CS236620 – hw1-2017

CS236620 – Introduction to Big Data Technology
HW Assignment #1 – due June 5, 2017
Please submit electronically, in pairs.
This assignment will use Spark to compute item-item lifts on a publically available
user-movie ratings dataset.
Technicalities:
1. Download and install the Hortonworks Sandbox on your machine.

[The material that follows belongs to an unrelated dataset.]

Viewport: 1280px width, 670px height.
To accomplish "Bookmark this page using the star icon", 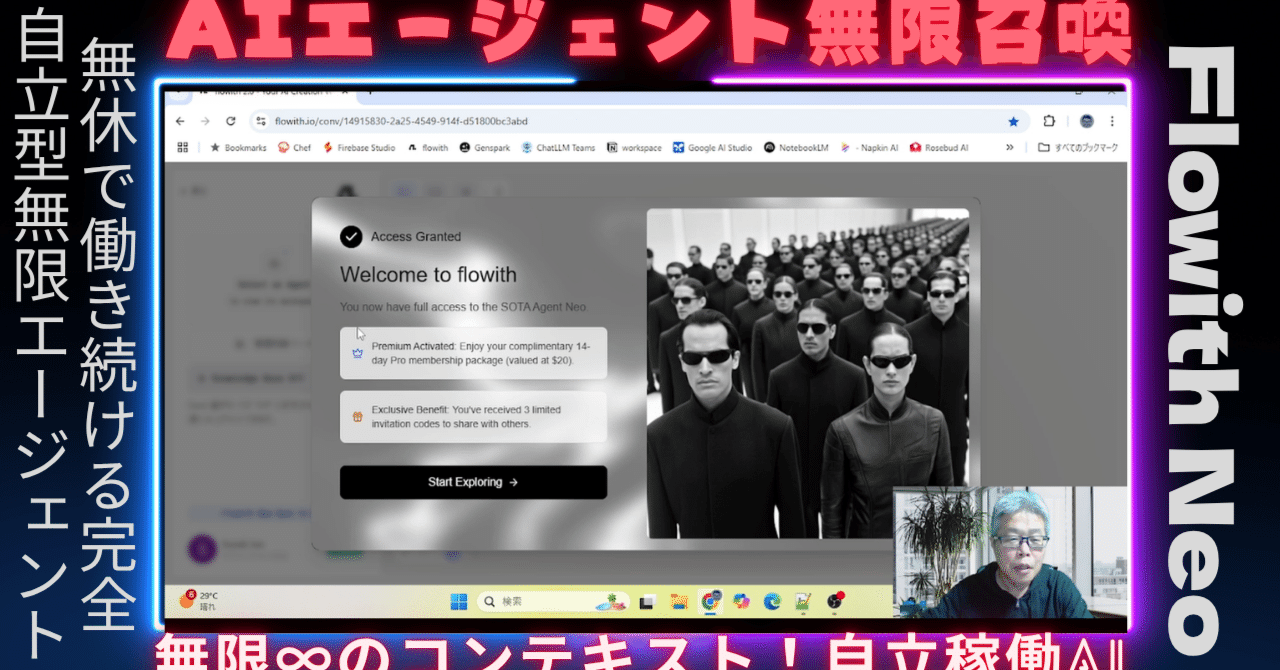I will tap(1013, 120).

This
involves setting up a virtual machine environment – additional software (such
as VirtualBox or VMware Fusion) is required.
2. Read the tutorials about using Spark on the sandbox.
3. Download the MovieLens 1M dataset.
In the second homework assignment, you will be given a user and multiple movies
that the user has rated, and will be asked to recommend additional movies to the user
based on those ratings. To enable that, the current assignment computes, per each
rated movie, which other movies should be recommended given the rating.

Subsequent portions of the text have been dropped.